Potential Antibacterial Targets in Bacterial Central Metabolism

Nichole Louise Haag  1 Kimberly Kay VelkChun Wu
Affiliations

Potential Antibacterial Targets in Bacterial Central Metabolism

Nichole Louise Haag et al. Int J Adv Life Sci. 2012.

Abstract

The emerging antibiotic resistant bacteria and their abilities for rapid evolution have pushed the need to explore alternative antibiotics less prone to drug resistance. In this study, we employed methicillin/multidrug-resistant Staphylococcus aureus (MRSA) as a model bacterial system to initiate novel antibiotic development. An in silico identification of drug targets in MRSA 252 strain and MRSA Mu50 strain respectively was described. The identified potential targets were classified according to their known or putative functions. We discovered that a class of essential non-human homologous, central metabolic enzymes falls into the scope of potential drug targets for two reasons: 1) the identified targets either do not have human counterparts or use alternative catalytic mechanisms.
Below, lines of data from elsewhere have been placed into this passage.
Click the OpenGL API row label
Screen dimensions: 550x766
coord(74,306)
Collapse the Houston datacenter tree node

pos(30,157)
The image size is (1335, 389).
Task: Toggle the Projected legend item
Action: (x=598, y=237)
Based on major differences in active site structure and catalytic mechanism, an inhibitor of such a bacterial enzyme can be designed which will not inhibit its human cousin. 2) attacking bacterial energy-making machinery bypasses the usual drug resistance sites, paving the road to multi-faceted approaches to combat antibiotic resistance.

Keywords: Methicillin/multidrug-resistant Staphylococcus aureus; antibiotic resistance; central metabolism; drug targets; essential genes.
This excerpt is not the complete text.